[Cryptography] In search of random numbers

ianG iang at iang.org
Wed Oct 29 07:20:17 EDT 2014


On 27/10/2014 23:55 pm, Bill Cox wrote:
> On Mon, Oct 27, 2014 at 4:54 PM, Bear <bear at sonic.net
> <mailto:bear at sonic.net>> wrote:
> 
>     On Sun, 2014-10-26 at 09:45 +0000, ianG wrote:
> 
>     > You only get product recall when it is likely to kill the user.  Bad as
>     > the randomness issue appears to us, I'm not sure we're there yet.
> 
>     The randomness issue doesn't look bad to me.  You just boot a
>     non-networked OS and don't load any networking software or
>     generate any keys until something actually needs a network
>     connection or a key.
> 
>                             Bear
> 
> 
> I'm not sure we can't just have all our IoT devices have their own
> TRNG.  It's hard to trust an unauditable TRNG in someone else's IC, but
> if it's my custom ASIC I design or even just an FPGA, it's easy to trust
> the TRNG design you drop in, so long is it isn't rocket science to get
> right.


Precisely.  It needs to be so cheap that you'd drop it in if it solved
any problem you had.

The way to approach this problem is strategically:

   1. create enough free designs such that there aren't any barriers to
deployment.  No excuses!
   2. create some demand 'pull' from the market such that users,
customers, journos are asking questions of the builders.
   3. create some supply 'push' where those who claim to use an RNG are
rewarded by attention and recommendations.

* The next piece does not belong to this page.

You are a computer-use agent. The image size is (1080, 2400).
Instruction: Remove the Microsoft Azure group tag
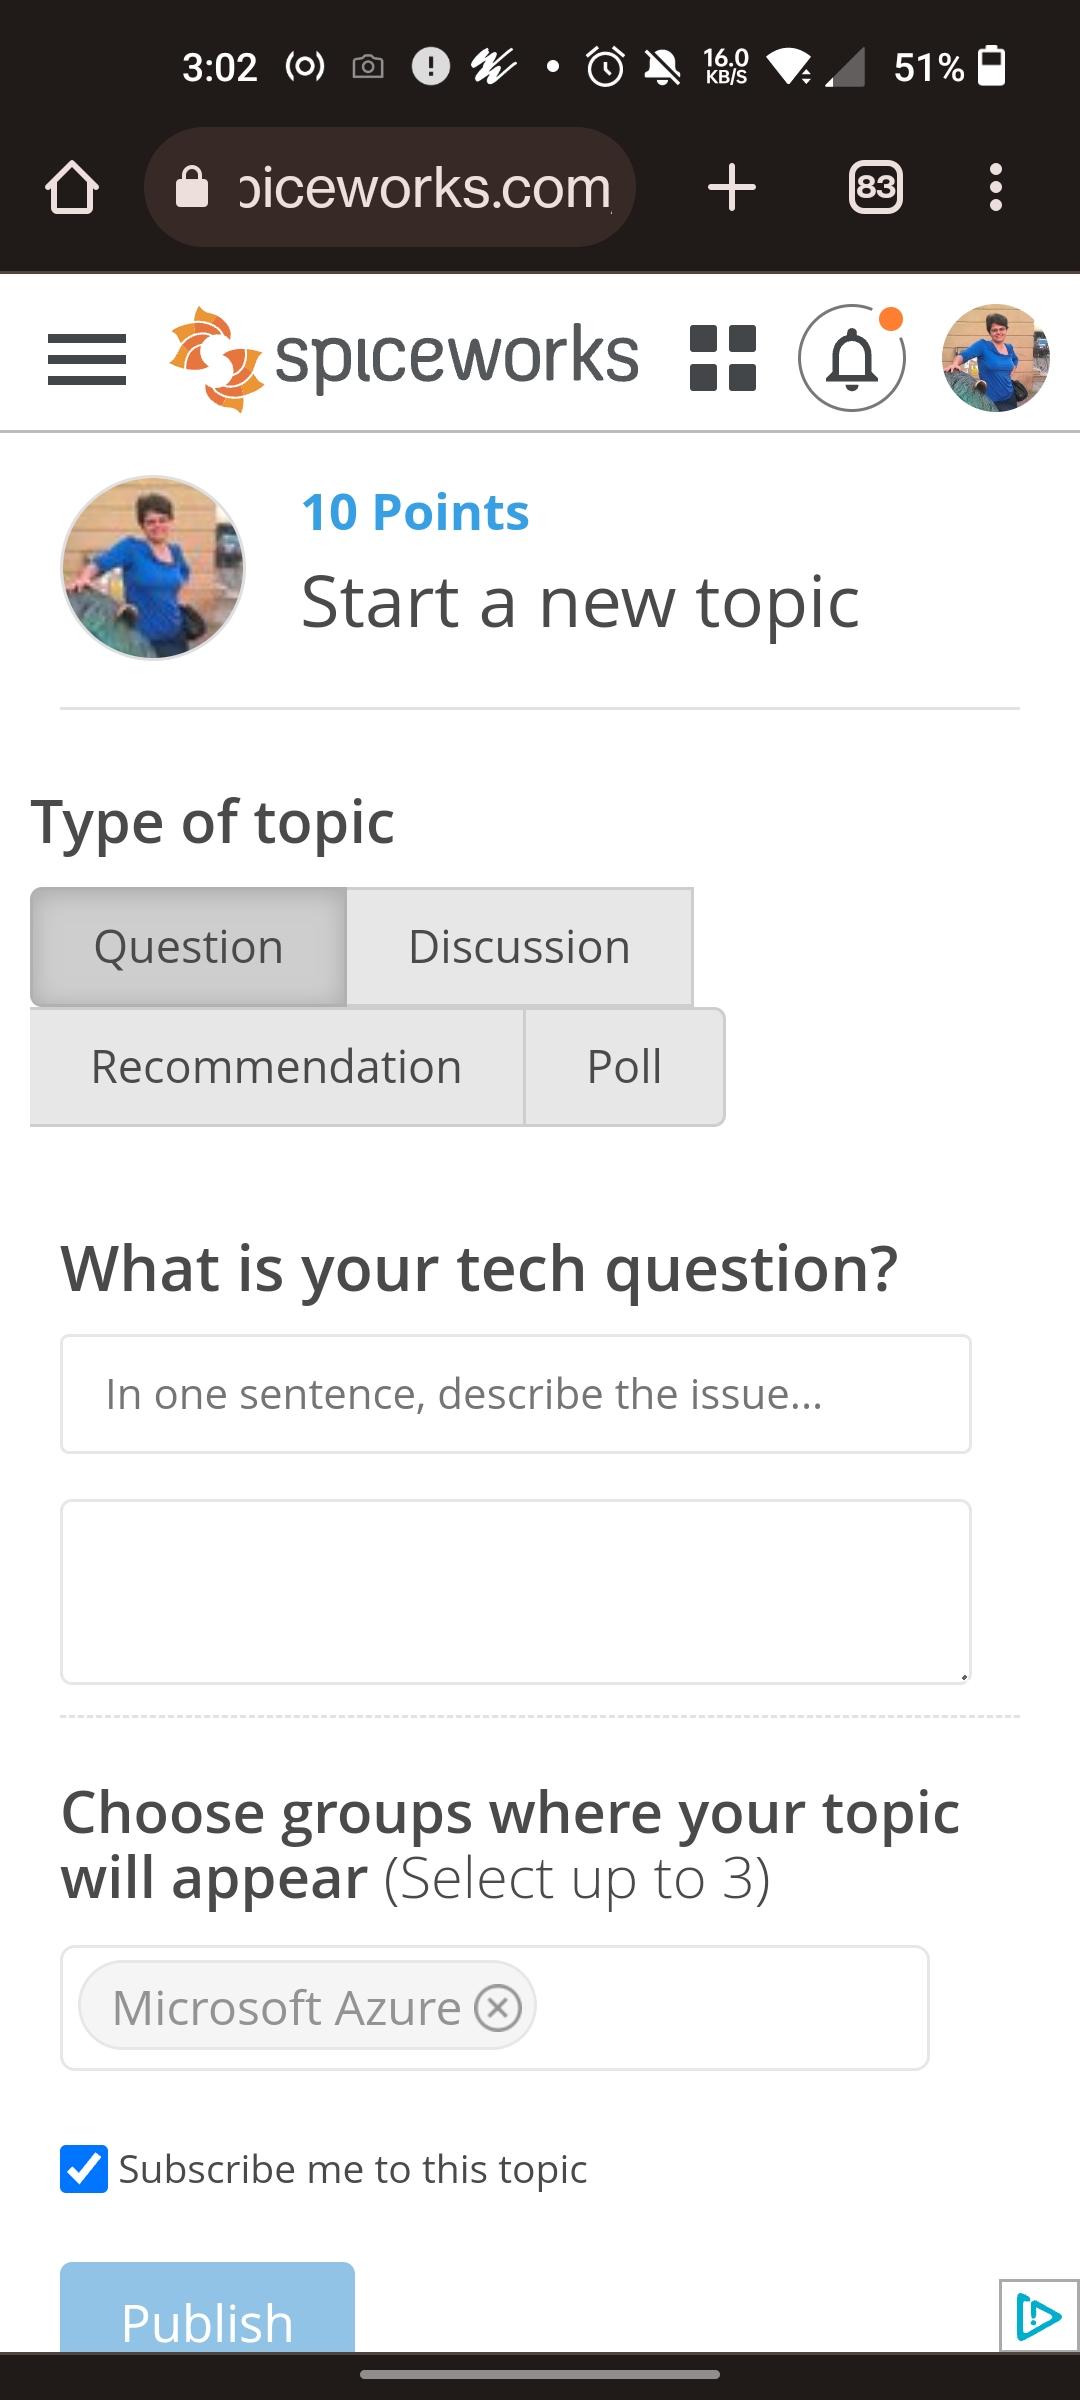click(x=498, y=2007)
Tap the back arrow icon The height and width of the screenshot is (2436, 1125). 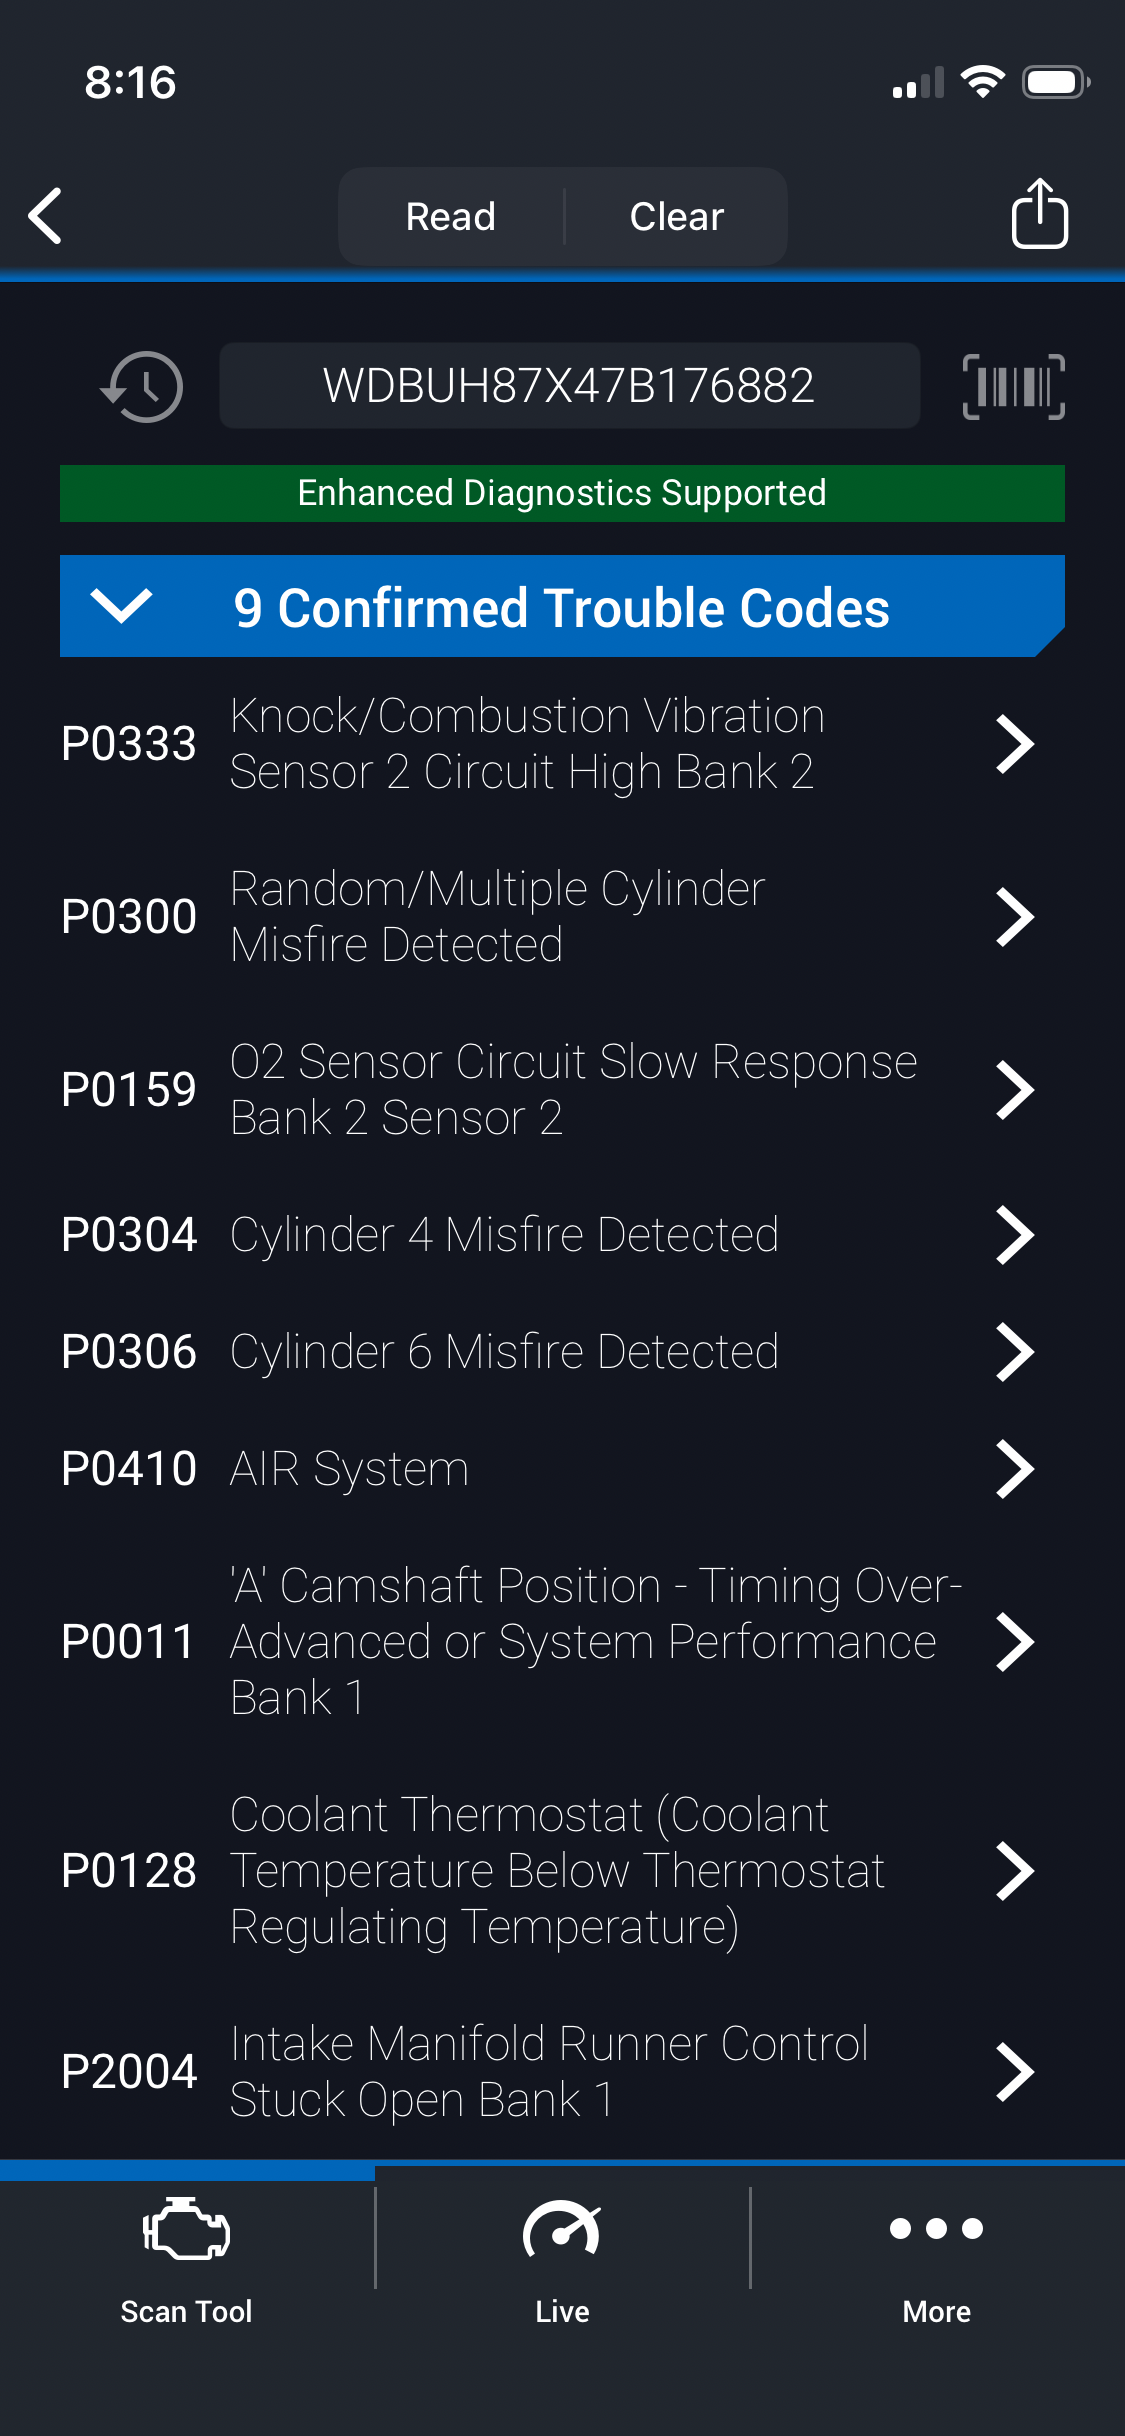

In order.  No point in saying anything until 1. is in place.  Muzzle the
journes for now.

Go Bill, go Paul!


> Ring oscillator noise sounds like a decent candidate, though for
> even smaller size and higher speed with predictable entropy output, I
> prefer an infinite noise multiplier.  For board level designs, there
> should be a $0.25 highly auditable TRNG chip you can buy that just spits
> out 0's and 1's when clocked.

I'm shocked that a bit of silicon costs that much!


> If they go into many designs, we can tear
> down enough of them chosen at random to show that at at most only a
> small percentage of them are back-doored.


Of course they'll be backdoored!  But this is the wrong way to look at
things.

We need to seed these things throughout the market place.  Once the
standard is established that "you must use an RNG any RNG" then we can
ratchet up the pressure.  The grad students will do that for us, with a
little nudging.  Whole classes of IoTs will be broken.  Armageddon,
apocalypse, gosh oh my.

Then, things will get better as equipment suppliers get sick of their
name being dragged through the mud.



The reason this works is that it is impossible to just fix a broken
industry.  You have to introduce a framework and understanding at all
levels first.  Seed it from the bottom.  Then, when it's pervaded, start
the ball rolling for continuous improvement.  Love your arms race.



iang


ps, the precise wrong way to do it is to involve NIST, IETF, national
standards bodies.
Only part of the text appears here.